Vous aviez le sentiment d’interpréter une sorte d’adolescent moyen en vous glissant dans sa peau ?
Napoleon représente plutôt le type un peu bizarre du lycée. A l’époque, on n’avait encore jamais vu ce genre de personnage dans un film. Ou du moins, le cinéma ne lui avait pas encore accordé tout son attention, alors qu’il a toujours existé. Il y avait eu auparavant quelques tentatives de montrer les nerds, comme dans Les Tronches. C’était toujours un binoclard très bavard et intelligent, mais pas vraiment doué, qui vivait dans son propre monde. C’est pour ça qu’il n’avait jamais le rôle principal. Pourtant, on peut lui reconnaître une certaine dose de génie. Ce n’est pas le plus idiot de la classe, ni le plus brilliant, mais il se débrouille comme il peut à l’école. Il souffre surtout d’un handicap social. Des années après la sortie du film, des parents m’ont confié s’être retrouvés en Napoleon ou lui avoir trouvé des points communs avec leurs enfants Asperger. J’ai fini par me rendre compte qu’il était peut-être lui aussi autiste sans le savoir.
Napoleon révèle un certain talent pour la danse. C’est une de vos bottes secrètes également ?
J’adorais danser, et j’aime encore ça. C’est plus un truc qui me plaît qu’un véritable hobby. Je dansais parfois pour mes amis. Je mettais de la musique et c’était parti. Et comme on avait des amis en commun avec Jared, c’est arrivé très vite à ses oreilles : « Jon, j”ai appris que tu aimais danser, et que tu faisais ça très bien. On va mettre ça dans le film. Ça sera le climax ». Je lui ai demandé s’il fallait embaucher un chorégraphe ou préparer une routine. Jared m’a laissé libre de faire ce que je voulais. J’ai improvisé sur trois chansons différentes, sans savoir pour laquelle on aurait les droits. C’était amusant, mais épuisant !

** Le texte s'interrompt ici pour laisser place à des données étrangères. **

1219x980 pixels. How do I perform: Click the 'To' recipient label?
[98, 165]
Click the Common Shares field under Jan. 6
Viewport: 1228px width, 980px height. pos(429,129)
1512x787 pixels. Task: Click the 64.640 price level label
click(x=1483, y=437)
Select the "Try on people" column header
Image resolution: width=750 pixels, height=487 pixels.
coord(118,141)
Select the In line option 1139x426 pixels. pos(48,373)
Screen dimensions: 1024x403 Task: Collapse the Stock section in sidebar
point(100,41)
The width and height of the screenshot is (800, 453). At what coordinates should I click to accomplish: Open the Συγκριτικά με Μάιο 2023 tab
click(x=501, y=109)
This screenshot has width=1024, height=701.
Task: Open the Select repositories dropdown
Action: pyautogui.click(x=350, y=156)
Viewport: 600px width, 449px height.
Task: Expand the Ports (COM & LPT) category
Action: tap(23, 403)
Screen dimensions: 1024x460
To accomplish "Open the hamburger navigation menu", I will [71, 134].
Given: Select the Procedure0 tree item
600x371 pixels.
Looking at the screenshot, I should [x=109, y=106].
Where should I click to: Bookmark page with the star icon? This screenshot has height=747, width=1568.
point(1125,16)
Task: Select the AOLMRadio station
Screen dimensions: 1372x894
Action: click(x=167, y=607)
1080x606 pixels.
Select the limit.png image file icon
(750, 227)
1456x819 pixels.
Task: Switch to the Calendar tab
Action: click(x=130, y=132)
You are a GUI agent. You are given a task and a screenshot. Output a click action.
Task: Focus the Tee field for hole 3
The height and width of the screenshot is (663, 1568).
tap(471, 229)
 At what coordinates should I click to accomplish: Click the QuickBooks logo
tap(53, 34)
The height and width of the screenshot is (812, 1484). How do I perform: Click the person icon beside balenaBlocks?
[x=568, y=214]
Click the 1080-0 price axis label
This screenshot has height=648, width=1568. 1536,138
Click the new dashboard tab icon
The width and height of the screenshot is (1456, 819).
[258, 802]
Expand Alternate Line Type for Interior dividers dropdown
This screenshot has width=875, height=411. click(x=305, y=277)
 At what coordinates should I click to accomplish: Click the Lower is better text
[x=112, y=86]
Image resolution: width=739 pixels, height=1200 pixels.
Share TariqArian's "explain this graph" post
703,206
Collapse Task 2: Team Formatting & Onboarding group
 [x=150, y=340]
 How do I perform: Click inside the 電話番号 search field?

« NAPOLEON EST UN FILM TRÈS AUTOBIOGRAPHIQUE »
Où a été tourné Napoleon ?
On a entièrement tourné le film à Preston, dans le sud de l’Idaho, où Jared Hess a grandi. Napoleon Dynamite est en quelque sorte un film très autobiographique. Jared a fréquenté le même lycée que Napoleon ; ses frères ont travaillé dans le même élevage de poulets, etc. Certains personnages sont inspirés – voire interprétés par – de vraies personnes du cru : le fermier qui parle de manière incomprehensible, la brute qui harcèle Napoleon…
L’ambiance en plateau devait être à la franche rigolade…
Il n’y a pas eu de scène particulièrement dure à tourner, même quand j’ingurgite ce drôle de jus d’orange avec des jaunes d’oeuf. On tournait trois prises, puis on enchaînait. Il y avait beaucoup de fous rires. On était les premiers fans du film. Il n’y avait aucun studio, ni distributeur sur notre dos. Ce n’était pas une comédie traditionnelle, on ne savait pas si tout ça allait fonctionner. Si on n’accroche pas à la première scène où Napoleon jette une figurine par la fenêtre du bus, c’est fichu ! Le reste du film a juste l’air un peu bizarre.
La scène de démonstration de Rex Kwon Do est un sommet de comédie dans son genre.
C’est ma séquence préférée ! Kip (Aaron Ruell) emmène Napoelon dans un dojo du coin où un type barraqué du nom de Rex (Diedrich Bader) donne des cours d’auto-défense. Aaron a vraiment fini par avoir à mal à force de recevoir des coups. C’était très drôle ! Je ne peux pas m’empêcher de rire quand je revois cette scène où ce petit bonhomme se mesure à une grande baraque.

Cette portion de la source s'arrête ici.